Visitors to modern Wales, if they are lucky enough to get in on a "singing night" at a local pub, are usually thrilled by the quality of the singing and the extraordinary harmony of the singers. The songs are usually the standards for large choirs, classical and semi-classical or hymns. As Wales still regards itself as a Celtic nation, one would expect to find the kind of music played and enjoyed in Ireland, Scotland or Brittany; certainly it may come as a shock to one not accustomed to the repertoire of Welsh Male Voice choirs to hear a whole room full of people burst into the chorus of the hymn "Cwm Rhondda" (Guide Me, Oh, thou Great Jehovah) without missing a beat.
The Welsh have a long, long tradition of singing in harmony.
These , Welsh Choirs are still present if hard to find at times. During the last twenty-five years, they have been undergoing something of a revival as the youth of Wales discovers its heritage. However, they have not yet fully emerged from what some people have seen as a great shadow cast over Wales for the past three centuries, and for what others have seen as a great awakening -- the Methodist Movement. Whatever it did bring to Wales, and there were certainly incalculable benefits, it also managed to stifle in many ways its native musical and artistic talents by transferring so much of its energy to other, more pious causes.

◆ **GIVEN TASK A**
Please recast the records as a Markdown table with columns No. and Line, one row per line and blank lines left out, covering everything from the line containing "Task: Select the Semidash Default tab" down to the line containing "Action: click(x=692, y=332)".

◆ **RAW RECORDS**

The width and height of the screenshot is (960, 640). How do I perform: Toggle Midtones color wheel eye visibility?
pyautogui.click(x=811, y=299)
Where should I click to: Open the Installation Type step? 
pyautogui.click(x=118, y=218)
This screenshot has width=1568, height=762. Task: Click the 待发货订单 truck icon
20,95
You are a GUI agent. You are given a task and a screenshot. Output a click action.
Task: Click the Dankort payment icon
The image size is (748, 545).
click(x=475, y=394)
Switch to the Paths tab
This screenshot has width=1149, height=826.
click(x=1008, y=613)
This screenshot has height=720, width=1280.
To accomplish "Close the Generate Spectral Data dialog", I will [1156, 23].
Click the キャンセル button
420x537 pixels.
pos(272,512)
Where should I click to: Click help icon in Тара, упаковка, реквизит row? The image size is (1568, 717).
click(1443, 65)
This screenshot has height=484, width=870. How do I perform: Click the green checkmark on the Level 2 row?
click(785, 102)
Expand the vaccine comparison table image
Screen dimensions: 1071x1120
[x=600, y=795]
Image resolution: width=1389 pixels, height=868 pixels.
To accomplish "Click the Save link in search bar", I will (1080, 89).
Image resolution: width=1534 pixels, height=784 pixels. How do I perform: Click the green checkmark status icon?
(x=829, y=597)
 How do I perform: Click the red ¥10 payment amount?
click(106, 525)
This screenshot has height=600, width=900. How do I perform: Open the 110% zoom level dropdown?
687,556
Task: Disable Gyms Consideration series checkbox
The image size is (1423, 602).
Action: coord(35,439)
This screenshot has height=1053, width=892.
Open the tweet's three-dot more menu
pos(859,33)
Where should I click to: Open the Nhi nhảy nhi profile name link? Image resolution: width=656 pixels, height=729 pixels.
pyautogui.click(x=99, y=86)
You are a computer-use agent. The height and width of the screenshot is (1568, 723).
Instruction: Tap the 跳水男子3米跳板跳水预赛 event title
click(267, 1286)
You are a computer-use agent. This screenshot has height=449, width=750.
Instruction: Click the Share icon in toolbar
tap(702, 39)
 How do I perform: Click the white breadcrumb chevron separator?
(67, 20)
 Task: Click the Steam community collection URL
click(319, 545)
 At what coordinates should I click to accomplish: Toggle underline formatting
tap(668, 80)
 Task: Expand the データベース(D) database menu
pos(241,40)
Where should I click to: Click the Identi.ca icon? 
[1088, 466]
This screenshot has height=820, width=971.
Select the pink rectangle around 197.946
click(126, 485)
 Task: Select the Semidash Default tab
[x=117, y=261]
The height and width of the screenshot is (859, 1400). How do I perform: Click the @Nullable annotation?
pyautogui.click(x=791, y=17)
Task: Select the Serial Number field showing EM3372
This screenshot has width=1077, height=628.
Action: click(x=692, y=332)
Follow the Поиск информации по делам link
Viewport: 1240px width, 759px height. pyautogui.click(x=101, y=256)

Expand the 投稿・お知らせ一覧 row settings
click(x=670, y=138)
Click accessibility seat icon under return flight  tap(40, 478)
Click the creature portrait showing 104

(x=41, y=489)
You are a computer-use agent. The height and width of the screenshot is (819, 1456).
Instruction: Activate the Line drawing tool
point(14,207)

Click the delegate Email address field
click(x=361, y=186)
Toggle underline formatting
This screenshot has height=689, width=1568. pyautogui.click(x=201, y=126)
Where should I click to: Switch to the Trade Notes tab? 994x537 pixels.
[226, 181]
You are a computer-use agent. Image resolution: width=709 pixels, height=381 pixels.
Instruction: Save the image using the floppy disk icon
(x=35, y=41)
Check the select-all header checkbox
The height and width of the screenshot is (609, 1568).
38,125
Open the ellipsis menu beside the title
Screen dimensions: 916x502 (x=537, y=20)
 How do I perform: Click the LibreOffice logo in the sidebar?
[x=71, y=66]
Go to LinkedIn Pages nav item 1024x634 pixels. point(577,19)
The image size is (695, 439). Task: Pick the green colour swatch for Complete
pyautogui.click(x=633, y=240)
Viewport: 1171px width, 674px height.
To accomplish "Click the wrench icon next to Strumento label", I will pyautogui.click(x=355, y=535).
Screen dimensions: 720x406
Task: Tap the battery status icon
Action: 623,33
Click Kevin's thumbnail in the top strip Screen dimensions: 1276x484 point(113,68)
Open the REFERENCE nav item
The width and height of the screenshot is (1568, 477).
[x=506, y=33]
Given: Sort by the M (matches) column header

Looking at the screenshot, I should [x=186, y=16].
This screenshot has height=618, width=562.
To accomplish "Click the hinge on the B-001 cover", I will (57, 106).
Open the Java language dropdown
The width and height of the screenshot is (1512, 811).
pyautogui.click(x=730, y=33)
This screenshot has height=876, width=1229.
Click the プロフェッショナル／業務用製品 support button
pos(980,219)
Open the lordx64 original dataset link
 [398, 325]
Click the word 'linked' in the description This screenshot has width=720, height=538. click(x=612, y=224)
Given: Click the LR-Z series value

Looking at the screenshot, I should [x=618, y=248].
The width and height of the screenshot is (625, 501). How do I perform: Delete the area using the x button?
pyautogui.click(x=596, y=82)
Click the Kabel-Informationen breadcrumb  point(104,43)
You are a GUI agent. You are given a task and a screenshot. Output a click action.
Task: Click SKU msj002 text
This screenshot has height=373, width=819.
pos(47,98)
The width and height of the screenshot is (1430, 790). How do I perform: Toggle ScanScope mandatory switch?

◆ **GIVEN TASK B**
Continue the passage on Welsh singing after its last sentence.

◆ **FINAL ANSWER A**
| No. | Line |
|---|---|
| 1 |  Task: Select the Semidash Default tab |
| 2 | [x=117, y=261] |
| 3 | The height and width of the screenshot is (859, 1400). How do I perform: Click the @Nullable annotation? |
| 4 | pyautogui.click(x=791, y=17) |
| 5 | Task: Select the Serial Number field showing EM3372 |
| 6 | This screenshot has width=1077, height=628. |
| 7 | Action: click(x=692, y=332) |

◆ **FINAL ANSWER B**
The 18th century in Wales can be called the century of Methodism, for the lives of its people were altered immeasurably, for better or for worse, by the coming of the Spirit. Historians generally agree that it was as if a different Wales came to be invented out of the turmoil brought on by the benign neglect of the English Parliament, the Royal family, and the Welsh landed gentry. Wales needed new and effective leadership if it were to remain in any sense a nation, and this was provided, not by those in government at Westminster, nor by its great families, mostly gone over to the English cause, but by the soldiers of the Methodist Church
When the great Methodist preachers burst upon the Welsh scene, they found the ground had been well prepared. We have already seen the work of the results of the Propagation Act and of the pioneer Puritan labourers. Their work had been made relatively easy by the dismal state of the regular clergy in Wales. One problem for the Church had been that the Parish priests no longer could receive the lucrative tithes, which had been awarded to the local gentry. The result was a dismal compensation for the clergy, few of who had been to the university and very few of who knew the language of their parishioners.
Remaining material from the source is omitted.